Without citation of authority, the Service contends that the Board is interfering with the operation of criminal statutes (relating to the reentry of deported aliens) by permitting a collateral attack on the prior deportation proceeding. The contention cannot stand in view of the judicial authority which permits collateral attack under certain circumstances.

The Service contends that the special inquiry officer acted in the belief that proof of even one act of prostitution could not have served as the basis for deportation in 1953, whereas the law then was that such proof might be sufficient. The special inquiry officer's statement must be taken as applied to the facts before him where there was no proof that the respondent had engaged in prostitution.

The special inquiry officer properly waived the technical grounds of deportation which might arise from the fact that the respondent reentered the United States without proper documents after her deportation. In addition, we shall give the respondent a nunc pro tunc grant of permission to reapply in connection with each of these reentries to eliminate whatever technical objection may arise from the fact that she reentered without the prior consent of the Attorney General after having been deported.

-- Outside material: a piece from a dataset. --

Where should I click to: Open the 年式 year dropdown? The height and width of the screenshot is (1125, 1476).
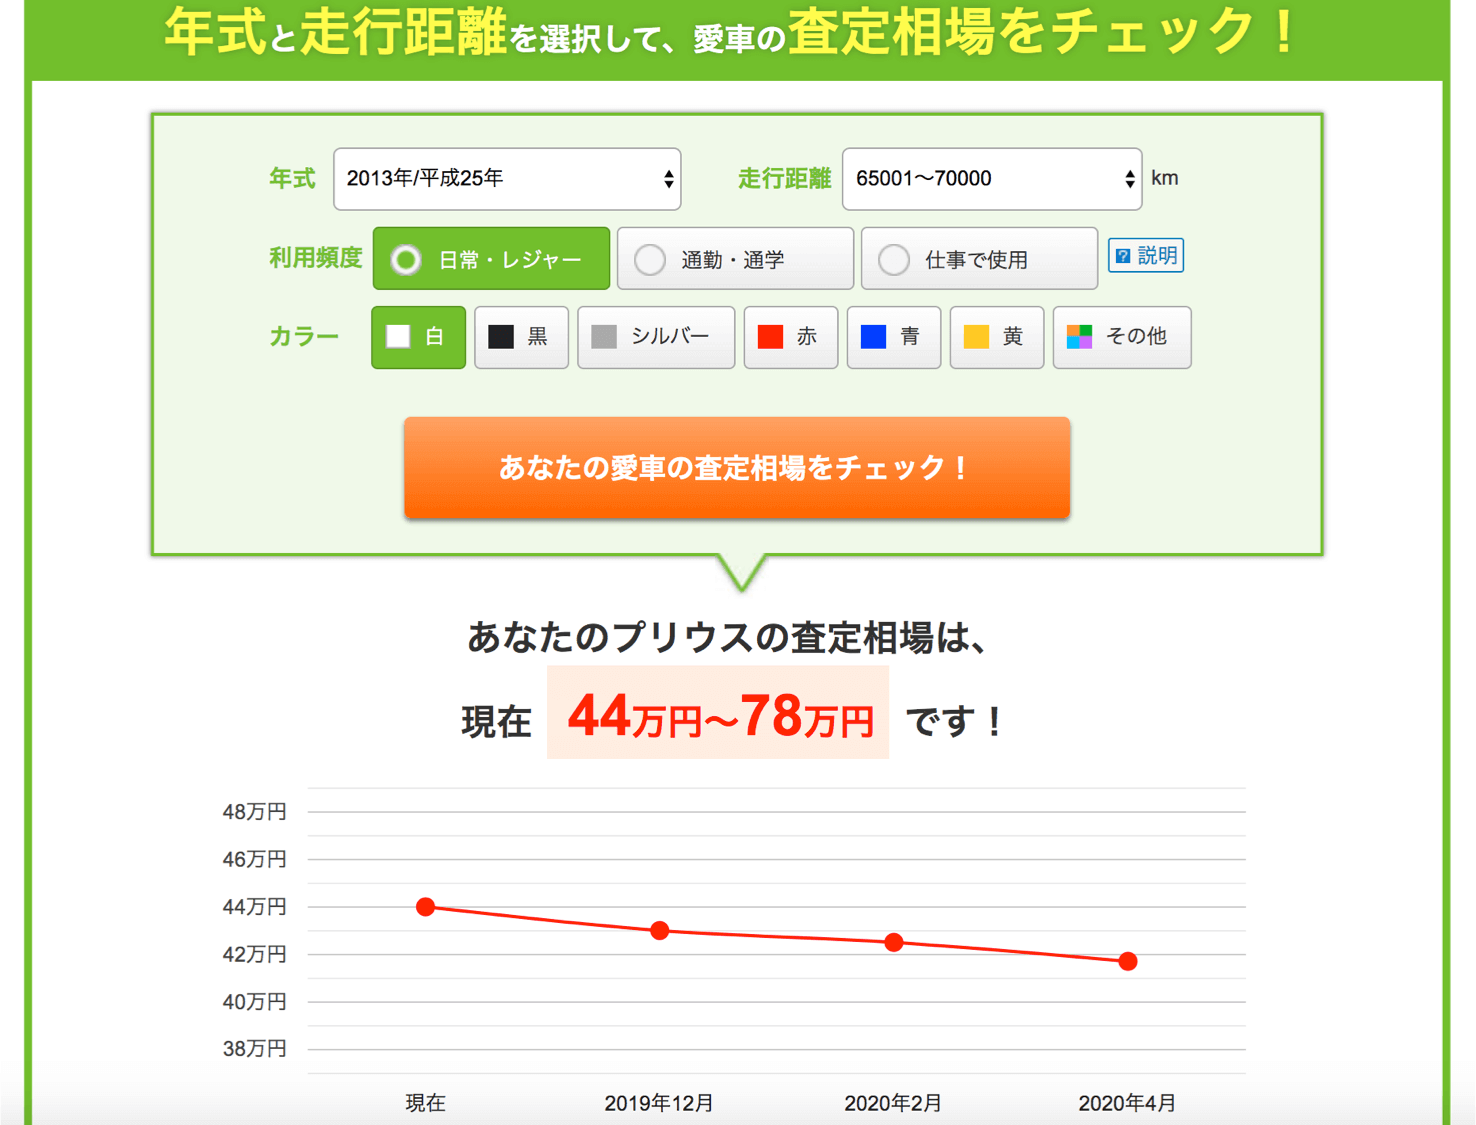[506, 178]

ORDER: It is ordered that respondent be granted permission to reapply nunc pro tunc in connection with each entry made after her deportation in 1953.

It is further ordered that no change be made in the order of the special inquiry officer.

MATTER OF WILLIAMS

In Deportation Proceedings

A-5378538

Decided by Board June 14, 1966

Active opposition to the doctrine, principles and ideology of the Communist Party is established within the meaning of section 212(a) (28) (I) (ii) (a), Immigration and Nationality Act, where respondent, a public figure, declared publicly his break with the Party and that the Party is not the answer to U.S. problems, he has fought Party efforts to use his deportation proceedings to get attention and funds, he has repeatedly expressed willingness to cooperate with the government, his reputation is good and he is considered by his neighbors and acquaintances to be loyal to this country and anti-communist; further, respondent's remaining in the United States would be in the public interest within the meaning of section 212(a) (28) (I) (ii) (b) of the Act since he has been here for 55 years, having entered at age one, his family resides here, his deportation would result in hardship to him and would have an adverse effect on international opinion, and his present actions are designed to uphold and inculcate a positive belief in the American way of life and the continuing lesson resulting from the fact a well-known former communist has found that communism is not the answer to American problems.

CHARGE:

Order: Act of 1952-Section 241(a)(6) [8 U.S.C. 1251(a) (6)]—Member of the Communist Party after entry.

Two appeals are before us. The special inquiry officer granted respondent's application for adjustment of status (section 245 of the Act) but denied his application for suspension of deportation (section 244(a) (2) of the Act). The trial attorney appeals from the special inquiry officer's grant of the adjustment of status; respondent appeals from the denial of suspension of deportation. We believe that the adjustment of status was properly granted; we shall not consider the issues presented by the respondent's appeal. Both appeals will be dismissed.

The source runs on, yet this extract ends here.